A contar pela observação dos movimentos que as pessoas fazem, não temos, como sociedade humana, acordo sobre o sentido daquilo que chamamos de férias, feriado, folga ou tempo livre. Viajar, por exemplo, entre Porto Alegre e o litoral norte do Rio Grande do Sul, ou entre São Paulo e Santos, em dias que iniciam ou encerram períodos de férias e feriadões, nos dá uma idéia do caos no qual está emaranhado aquilo que uma boa parte dos terráqueos chama de folga. O tema é, pois, essa contraditória ocupação do que chamamos de tempo livre. Podemos até mesmo duvidar de que exista algo como tempo livre e folga. Será que não deveríamos falar de períodos diferentemente ocupados, pois como chamar de folga tudo o que acontece, por exemplo, na noite de sábado para domingo, na noite de Natal e na noite do Ano Novo?
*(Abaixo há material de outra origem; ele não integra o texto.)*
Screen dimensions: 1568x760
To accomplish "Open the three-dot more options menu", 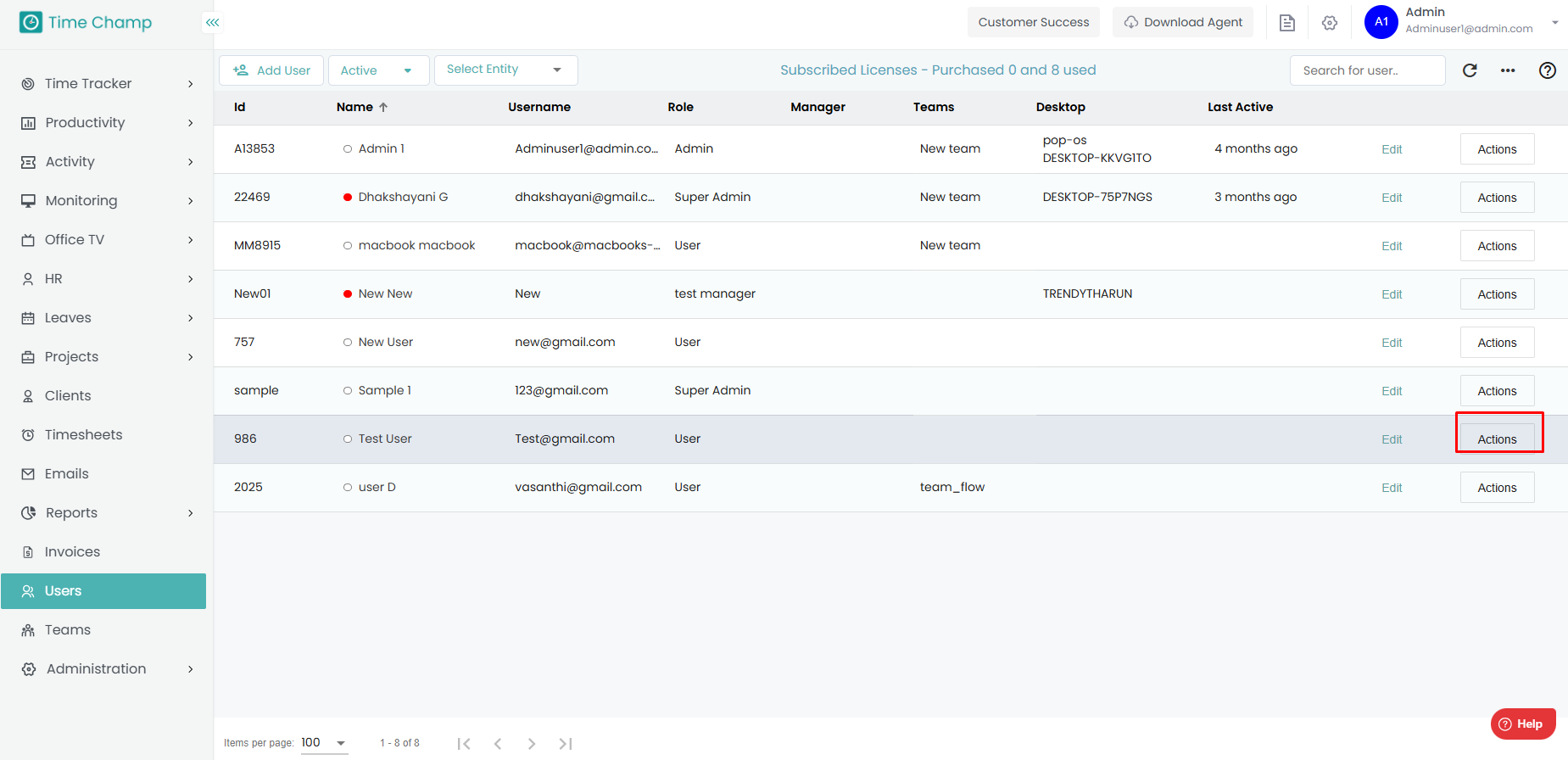I will (x=1508, y=70).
O livro sagrado de minha comunidade, a Bíblia, conta que o Criador do céu, da terra e de nós mesmos abençoou e santificou sua obra de sete dias, porque descansou no sétimo dia (Gn 2.2-3). Isto mesmo: ‘abençoou e santificou porque descansou’ e não ‘abençoou, santificou e descansou’. O Criador não trabalhou seis dias e descansou um, como às vezes se diz. A obra foi de sete dias e o descanso fez parte dela. Disto vem que o descanso é uma obra de santificação e bênção de toda e qualquer obra. Podemos, então, nos imaginar que existe a obra abençoada e santificada e existe a obra simplesmente. A diferença entre as duas é a obra do descanso que faz parte de uma e não de outra.
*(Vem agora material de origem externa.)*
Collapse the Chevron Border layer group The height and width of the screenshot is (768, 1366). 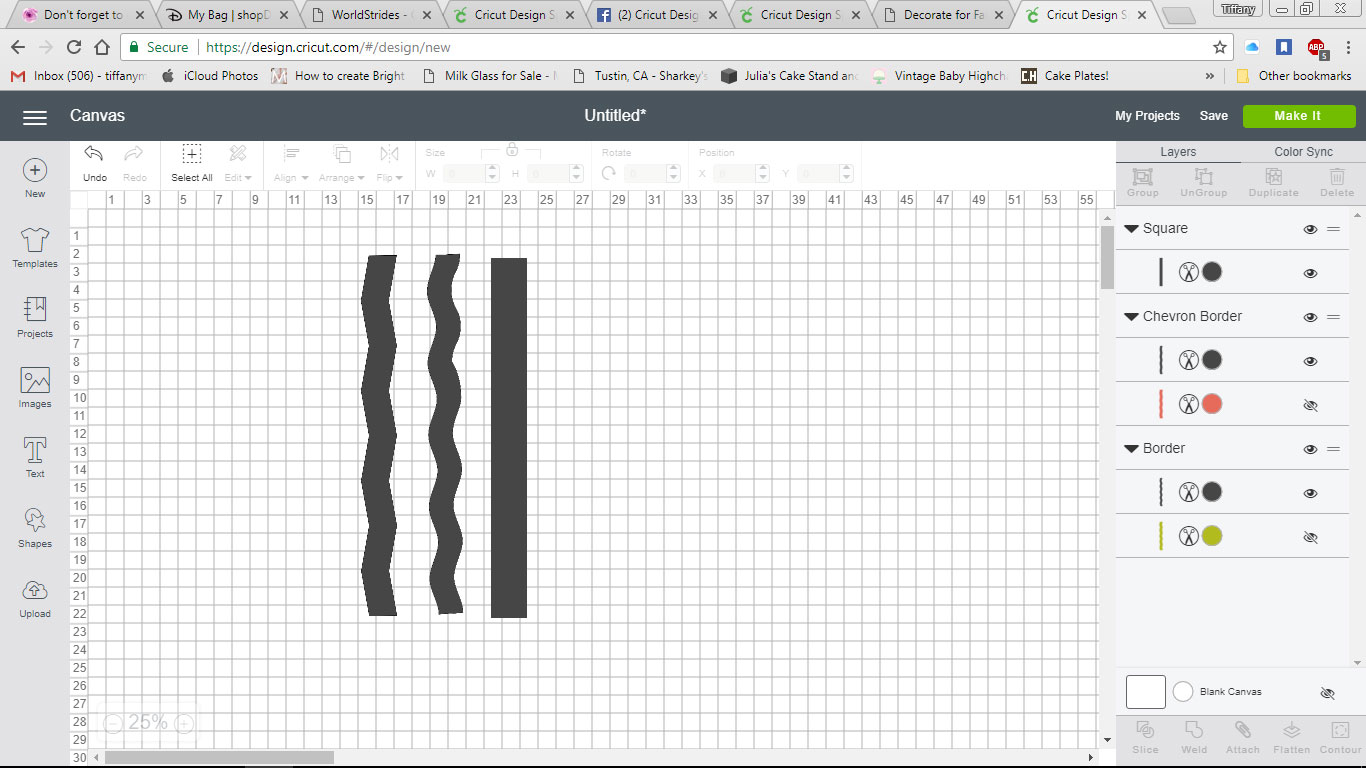1132,317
A discussão não é se existe tempo livre ou não, mas se o descanso faz parte da obra ou não. Na verdade, deveríamos entender que o espaço conhecido como tempo livre, folga, domingo, feriado ou mesmo férias, faz parte, em forma de bênção e santificação, da obra que realizamos.
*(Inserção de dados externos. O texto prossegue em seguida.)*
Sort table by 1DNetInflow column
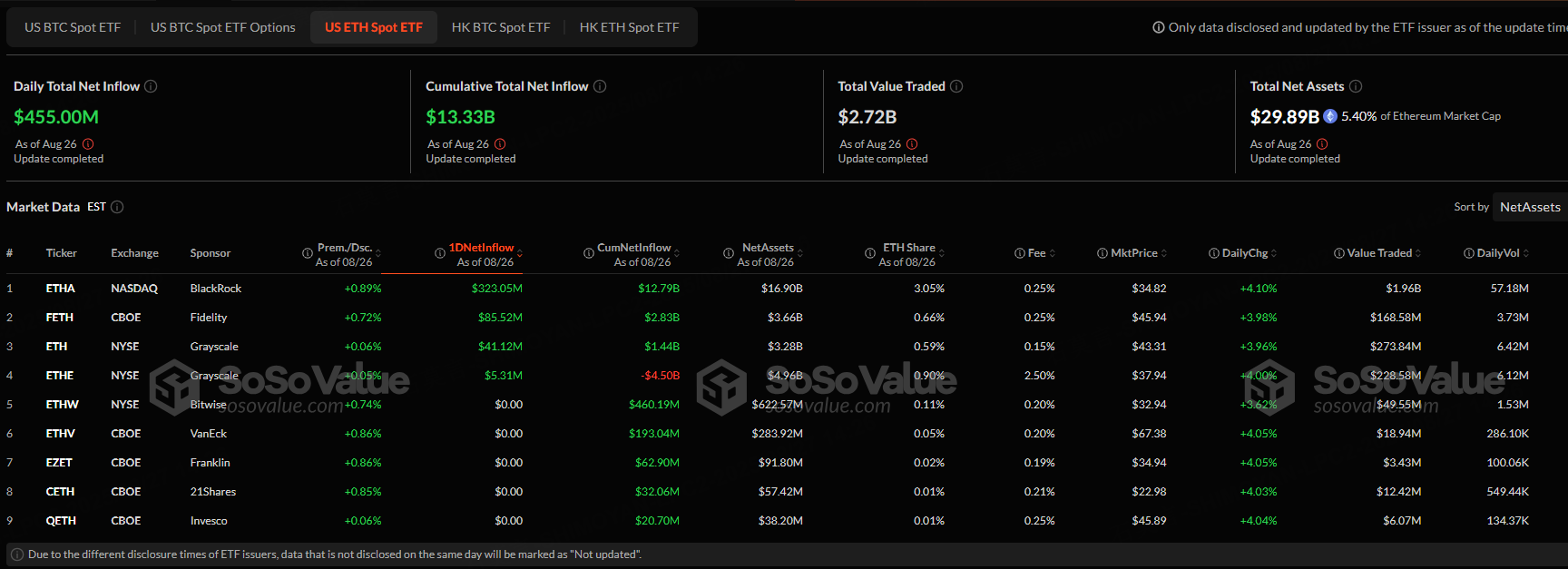This screenshot has width=1568, height=569. pos(481,248)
Para abordar este tema sensível, o texto sagrado usa, na língua hebraica, o verbo SCHABAT, via de regra, traduzido como sábado ou descanso, mas que em Gênesis 2.2 tem o sentido de parar. É, por exemplo, o mesmo sentido que tem o verbo usado quando a Bíblia relata que parou de chover no dilúvio (Gn 8.22) e quando parou de cair o maná no deserto (Js 5.12). Sábado é, pois, a capacidade de parar. No contexto da obra de criação do mundo, este verbo aparece junto com o verbo MALAH, que tem sentido de completar. Quer dizer que, quando o Criador sentiu sua obra completa, parou.

Como sociedade humana, os terráqueos de hoje estão pagando o preço por não incorporar estes dois verbos em sua cultura produtiva. Se da obra humana tivesse feito parte o sentido dos verbos completar e parar, não teríamos chegado à degradação ambiental cuja conseqüência já sofremos e que está aí por causa do conceito de desenvolvimento e exploração sem limites, guia das obras da sociedade humana em toda a sua idade industrial.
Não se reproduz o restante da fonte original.